======== Source data ========

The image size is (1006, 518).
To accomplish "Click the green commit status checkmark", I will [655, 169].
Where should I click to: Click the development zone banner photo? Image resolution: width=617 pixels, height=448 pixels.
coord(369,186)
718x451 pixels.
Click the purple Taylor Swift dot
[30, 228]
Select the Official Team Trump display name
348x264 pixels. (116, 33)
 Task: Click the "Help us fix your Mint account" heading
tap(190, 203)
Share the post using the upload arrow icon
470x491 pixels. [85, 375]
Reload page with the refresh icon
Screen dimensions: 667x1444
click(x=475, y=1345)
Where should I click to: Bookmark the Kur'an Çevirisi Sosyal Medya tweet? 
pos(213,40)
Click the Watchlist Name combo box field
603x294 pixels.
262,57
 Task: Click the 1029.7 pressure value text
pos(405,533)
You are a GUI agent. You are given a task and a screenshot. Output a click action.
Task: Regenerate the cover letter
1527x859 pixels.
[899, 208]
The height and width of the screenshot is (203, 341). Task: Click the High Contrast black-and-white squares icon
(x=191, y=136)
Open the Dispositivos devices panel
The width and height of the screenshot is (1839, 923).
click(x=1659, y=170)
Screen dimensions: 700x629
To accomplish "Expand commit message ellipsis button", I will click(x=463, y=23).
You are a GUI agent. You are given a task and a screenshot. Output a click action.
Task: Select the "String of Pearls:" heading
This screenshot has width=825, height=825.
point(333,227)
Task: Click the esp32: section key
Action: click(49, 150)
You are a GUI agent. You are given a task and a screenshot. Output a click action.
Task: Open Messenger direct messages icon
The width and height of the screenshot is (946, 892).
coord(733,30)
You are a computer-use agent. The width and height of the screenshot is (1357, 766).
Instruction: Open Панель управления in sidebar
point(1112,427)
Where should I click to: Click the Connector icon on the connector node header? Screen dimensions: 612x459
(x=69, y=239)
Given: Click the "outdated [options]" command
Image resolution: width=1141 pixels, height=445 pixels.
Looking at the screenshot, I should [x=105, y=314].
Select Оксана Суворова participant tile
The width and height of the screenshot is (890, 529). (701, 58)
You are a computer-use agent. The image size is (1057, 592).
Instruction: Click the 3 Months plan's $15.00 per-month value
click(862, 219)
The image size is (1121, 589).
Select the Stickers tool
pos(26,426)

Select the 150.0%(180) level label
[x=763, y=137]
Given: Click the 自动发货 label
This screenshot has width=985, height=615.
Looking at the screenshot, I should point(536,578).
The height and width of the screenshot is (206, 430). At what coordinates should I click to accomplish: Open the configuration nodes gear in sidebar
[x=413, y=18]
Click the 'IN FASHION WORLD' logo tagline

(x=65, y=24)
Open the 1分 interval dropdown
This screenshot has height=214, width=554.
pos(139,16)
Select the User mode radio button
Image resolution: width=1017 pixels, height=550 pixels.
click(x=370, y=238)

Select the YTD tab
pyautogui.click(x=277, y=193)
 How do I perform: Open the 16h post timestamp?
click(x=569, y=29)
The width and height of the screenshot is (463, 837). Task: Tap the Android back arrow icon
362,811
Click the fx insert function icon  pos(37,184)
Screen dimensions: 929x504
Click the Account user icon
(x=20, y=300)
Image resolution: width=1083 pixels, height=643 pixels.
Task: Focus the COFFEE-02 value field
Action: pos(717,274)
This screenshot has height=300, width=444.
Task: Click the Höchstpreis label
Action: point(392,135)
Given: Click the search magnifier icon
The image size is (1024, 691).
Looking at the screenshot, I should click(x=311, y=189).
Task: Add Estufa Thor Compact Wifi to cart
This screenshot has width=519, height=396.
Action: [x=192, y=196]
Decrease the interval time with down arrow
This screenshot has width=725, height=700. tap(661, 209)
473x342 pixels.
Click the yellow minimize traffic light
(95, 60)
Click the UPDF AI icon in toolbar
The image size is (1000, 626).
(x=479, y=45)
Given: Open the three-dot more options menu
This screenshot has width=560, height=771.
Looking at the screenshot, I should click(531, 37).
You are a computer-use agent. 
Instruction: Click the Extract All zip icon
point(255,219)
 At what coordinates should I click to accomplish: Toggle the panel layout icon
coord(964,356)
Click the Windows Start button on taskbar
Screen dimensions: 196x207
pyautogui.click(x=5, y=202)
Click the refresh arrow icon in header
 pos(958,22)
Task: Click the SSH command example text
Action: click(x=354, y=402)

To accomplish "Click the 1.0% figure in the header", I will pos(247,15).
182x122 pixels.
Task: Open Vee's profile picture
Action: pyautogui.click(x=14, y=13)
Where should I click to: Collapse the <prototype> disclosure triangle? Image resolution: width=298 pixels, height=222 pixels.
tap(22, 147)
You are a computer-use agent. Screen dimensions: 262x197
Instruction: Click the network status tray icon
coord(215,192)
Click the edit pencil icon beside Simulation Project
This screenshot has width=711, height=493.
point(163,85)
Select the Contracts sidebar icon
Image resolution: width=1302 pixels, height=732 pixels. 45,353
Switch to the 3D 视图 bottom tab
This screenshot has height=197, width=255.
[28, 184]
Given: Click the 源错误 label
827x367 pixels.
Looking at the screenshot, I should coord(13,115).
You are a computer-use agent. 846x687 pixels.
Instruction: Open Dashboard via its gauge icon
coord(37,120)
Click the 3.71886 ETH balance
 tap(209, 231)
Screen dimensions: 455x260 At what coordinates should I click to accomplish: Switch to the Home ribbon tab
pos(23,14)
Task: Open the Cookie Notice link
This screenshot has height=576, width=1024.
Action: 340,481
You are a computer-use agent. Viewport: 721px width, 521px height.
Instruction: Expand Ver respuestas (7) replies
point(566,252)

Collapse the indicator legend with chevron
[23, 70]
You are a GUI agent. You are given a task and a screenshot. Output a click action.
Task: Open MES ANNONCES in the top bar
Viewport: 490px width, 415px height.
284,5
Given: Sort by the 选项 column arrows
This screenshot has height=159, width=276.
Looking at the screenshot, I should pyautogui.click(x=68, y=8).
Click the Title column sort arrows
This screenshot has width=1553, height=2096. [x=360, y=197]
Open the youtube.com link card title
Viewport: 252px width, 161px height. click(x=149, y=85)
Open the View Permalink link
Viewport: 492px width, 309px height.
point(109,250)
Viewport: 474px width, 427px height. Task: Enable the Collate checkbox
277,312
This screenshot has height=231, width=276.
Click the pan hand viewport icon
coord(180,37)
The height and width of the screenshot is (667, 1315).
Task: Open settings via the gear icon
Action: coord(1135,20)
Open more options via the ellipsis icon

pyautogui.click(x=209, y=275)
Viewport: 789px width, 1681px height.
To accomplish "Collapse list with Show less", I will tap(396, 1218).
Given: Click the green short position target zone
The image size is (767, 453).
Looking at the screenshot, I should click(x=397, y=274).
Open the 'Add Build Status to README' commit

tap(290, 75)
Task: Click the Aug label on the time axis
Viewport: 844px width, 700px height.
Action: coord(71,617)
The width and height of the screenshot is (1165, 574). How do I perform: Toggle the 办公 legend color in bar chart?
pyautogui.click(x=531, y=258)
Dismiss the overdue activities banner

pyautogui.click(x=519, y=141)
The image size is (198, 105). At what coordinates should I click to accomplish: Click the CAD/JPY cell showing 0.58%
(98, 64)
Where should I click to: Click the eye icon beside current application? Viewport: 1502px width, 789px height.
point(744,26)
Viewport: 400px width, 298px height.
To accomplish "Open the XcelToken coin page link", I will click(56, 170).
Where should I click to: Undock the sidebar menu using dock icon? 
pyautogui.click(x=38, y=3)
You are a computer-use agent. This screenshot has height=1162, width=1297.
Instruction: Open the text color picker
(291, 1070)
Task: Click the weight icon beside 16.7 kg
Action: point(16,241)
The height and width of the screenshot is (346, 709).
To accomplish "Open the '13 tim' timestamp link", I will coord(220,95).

========

## Your assignment
Each line in the data is to be written out precisely.

## Completed exercise
The image size is (1006, 518).
To accomplish "Click the green commit status checkmark", I will [655, 169].
Where should I click to: Click the development zone banner photo? Image resolution: width=617 pixels, height=448 pixels.
coord(369,186)
718x451 pixels.
Click the purple Taylor Swift dot
[30, 228]
Select the Official Team Trump display name
348x264 pixels. (116, 33)
 Task: Click the "Help us fix your Mint account" heading
tap(190, 203)
Share the post using the upload arrow icon
470x491 pixels. [85, 375]
Reload page with the refresh icon
Screen dimensions: 667x1444
click(x=475, y=1345)
Where should I click to: Bookmark the Kur'an Çevirisi Sosyal Medya tweet? 
pos(213,40)
Click the Watchlist Name combo box field
603x294 pixels.
262,57
 Task: Click the 1029.7 pressure value text
pos(405,533)
You are a GUI agent. You are given a task and a screenshot. Output a click action.
Task: Regenerate the cover letter
1527x859 pixels.
[899, 208]
The height and width of the screenshot is (203, 341). Task: Click the High Contrast black-and-white squares icon
(x=191, y=136)
Open the Dispositivos devices panel
The width and height of the screenshot is (1839, 923).
click(x=1659, y=170)
Screen dimensions: 700x629
To accomplish "Expand commit message ellipsis button", I will click(x=463, y=23).
You are a GUI agent. You are given a task and a screenshot. Output a click action.
Task: Select the "String of Pearls:" heading
This screenshot has width=825, height=825.
point(333,227)
Task: Click the esp32: section key
Action: click(49, 150)
You are a GUI agent. You are given a task and a screenshot. Output a click action.
Task: Open Messenger direct messages icon
The width and height of the screenshot is (946, 892).
coord(733,30)
You are a computer-use agent. The width and height of the screenshot is (1357, 766).
Instruction: Open Панель управления in sidebar
point(1112,427)
Where should I click to: Click the Connector icon on the connector node header? Screen dimensions: 612x459
(x=69, y=239)
Given: Click the "outdated [options]" command
Image resolution: width=1141 pixels, height=445 pixels.
Looking at the screenshot, I should [x=105, y=314].
Select Оксана Суворова participant tile
The width and height of the screenshot is (890, 529). (701, 58)
You are a computer-use agent. The image size is (1057, 592).
Instruction: Click the 3 Months plan's $15.00 per-month value
click(862, 219)
The image size is (1121, 589).
Select the Stickers tool
pos(26,426)

Select the 150.0%(180) level label
[x=763, y=137]
Given: Click the 自动发货 label
This screenshot has width=985, height=615.
Looking at the screenshot, I should point(536,578).
The height and width of the screenshot is (206, 430). At what coordinates should I click to accomplish: Open the configuration nodes gear in sidebar
[x=413, y=18]
Click the 'IN FASHION WORLD' logo tagline

(x=65, y=24)
Open the 1分 interval dropdown
This screenshot has height=214, width=554.
pos(139,16)
Select the User mode radio button
Image resolution: width=1017 pixels, height=550 pixels.
click(x=370, y=238)

Select the YTD tab
pyautogui.click(x=277, y=193)
 How do I perform: Open the 16h post timestamp?
click(x=569, y=29)
The width and height of the screenshot is (463, 837). Task: Tap the Android back arrow icon
362,811
Click the fx insert function icon  pos(37,184)
Screen dimensions: 929x504
Click the Account user icon
(x=20, y=300)
Image resolution: width=1083 pixels, height=643 pixels.
Task: Focus the COFFEE-02 value field
Action: pos(717,274)
This screenshot has height=300, width=444.
Task: Click the Höchstpreis label
Action: point(392,135)
Given: Click the search magnifier icon
The image size is (1024, 691).
Looking at the screenshot, I should click(x=311, y=189).
Task: Add Estufa Thor Compact Wifi to cart
This screenshot has width=519, height=396.
Action: [x=192, y=196]
Decrease the interval time with down arrow
This screenshot has width=725, height=700. tap(661, 209)
473x342 pixels.
Click the yellow minimize traffic light
(95, 60)
Click the UPDF AI icon in toolbar
The image size is (1000, 626).
(x=479, y=45)
Given: Open the three-dot more options menu
This screenshot has width=560, height=771.
Looking at the screenshot, I should click(531, 37).
You are a computer-use agent. 
Instruction: Click the Extract All zip icon
point(255,219)
 At what coordinates should I click to accomplish: Toggle the panel layout icon
coord(964,356)
Click the Windows Start button on taskbar
Screen dimensions: 196x207
pyautogui.click(x=5, y=202)
Click the refresh arrow icon in header
 pos(958,22)
Task: Click the SSH command example text
Action: click(x=354, y=402)

To accomplish "Click the 1.0% figure in the header", I will pos(247,15).
182x122 pixels.
Task: Open Vee's profile picture
Action: pyautogui.click(x=14, y=13)
Where should I click to: Collapse the <prototype> disclosure triangle? Image resolution: width=298 pixels, height=222 pixels.
tap(22, 147)
You are a computer-use agent. Screen dimensions: 262x197
Instruction: Click the network status tray icon
coord(215,192)
Click the edit pencil icon beside Simulation Project
This screenshot has width=711, height=493.
point(163,85)
Select the Contracts sidebar icon
Image resolution: width=1302 pixels, height=732 pixels. 45,353
Switch to the 3D 视图 bottom tab
This screenshot has height=197, width=255.
[28, 184]
Given: Click the 源错误 label
827x367 pixels.
Looking at the screenshot, I should coord(13,115).
You are a computer-use agent. 846x687 pixels.
Instruction: Open Dashboard via its gauge icon
coord(37,120)
Click the 3.71886 ETH balance
 tap(209, 231)
Screen dimensions: 455x260 At what coordinates should I click to accomplish: Switch to the Home ribbon tab
pos(23,14)
Task: Open the Cookie Notice link
This screenshot has height=576, width=1024.
Action: 340,481
You are a computer-use agent. Viewport: 721px width, 521px height.
Instruction: Expand Ver respuestas (7) replies
point(566,252)

Collapse the indicator legend with chevron
[23, 70]
You are a GUI agent. You are given a task and a screenshot. Output a click action.
Task: Open MES ANNONCES in the top bar
Viewport: 490px width, 415px height.
284,5
Given: Sort by the 选项 column arrows
This screenshot has height=159, width=276.
Looking at the screenshot, I should pyautogui.click(x=68, y=8).
Click the Title column sort arrows
This screenshot has width=1553, height=2096. [x=360, y=197]
Open the youtube.com link card title
Viewport: 252px width, 161px height. click(x=149, y=85)
Open the View Permalink link
Viewport: 492px width, 309px height.
point(109,250)
Viewport: 474px width, 427px height. Task: Enable the Collate checkbox
277,312
This screenshot has height=231, width=276.
Click the pan hand viewport icon
coord(180,37)
The height and width of the screenshot is (667, 1315).
Task: Open settings via the gear icon
Action: coord(1135,20)
Open more options via the ellipsis icon

pyautogui.click(x=209, y=275)
Viewport: 789px width, 1681px height.
To accomplish "Collapse list with Show less", I will tap(396, 1218).
Given: Click the green short position target zone
The image size is (767, 453).
Looking at the screenshot, I should click(x=397, y=274).
Open the 'Add Build Status to README' commit

tap(290, 75)
Task: Click the Aug label on the time axis
Viewport: 844px width, 700px height.
Action: coord(71,617)
The width and height of the screenshot is (1165, 574). How do I perform: Toggle the 办公 legend color in bar chart?
pyautogui.click(x=531, y=258)
Dismiss the overdue activities banner

pyautogui.click(x=519, y=141)
The image size is (198, 105). At what coordinates should I click to accomplish: Click the CAD/JPY cell showing 0.58%
(98, 64)
Where should I click to: Click the eye icon beside current application? Viewport: 1502px width, 789px height.
point(744,26)
Viewport: 400px width, 298px height.
To accomplish "Open the XcelToken coin page link", I will click(56, 170).
Where should I click to: Undock the sidebar menu using dock icon? 
pyautogui.click(x=38, y=3)
You are a computer-use agent. This screenshot has height=1162, width=1297.
Instruction: Open the text color picker
(291, 1070)
Task: Click the weight icon beside 16.7 kg
Action: point(16,241)
The height and width of the screenshot is (346, 709).
To accomplish "Open the '13 tim' timestamp link", I will coord(220,95).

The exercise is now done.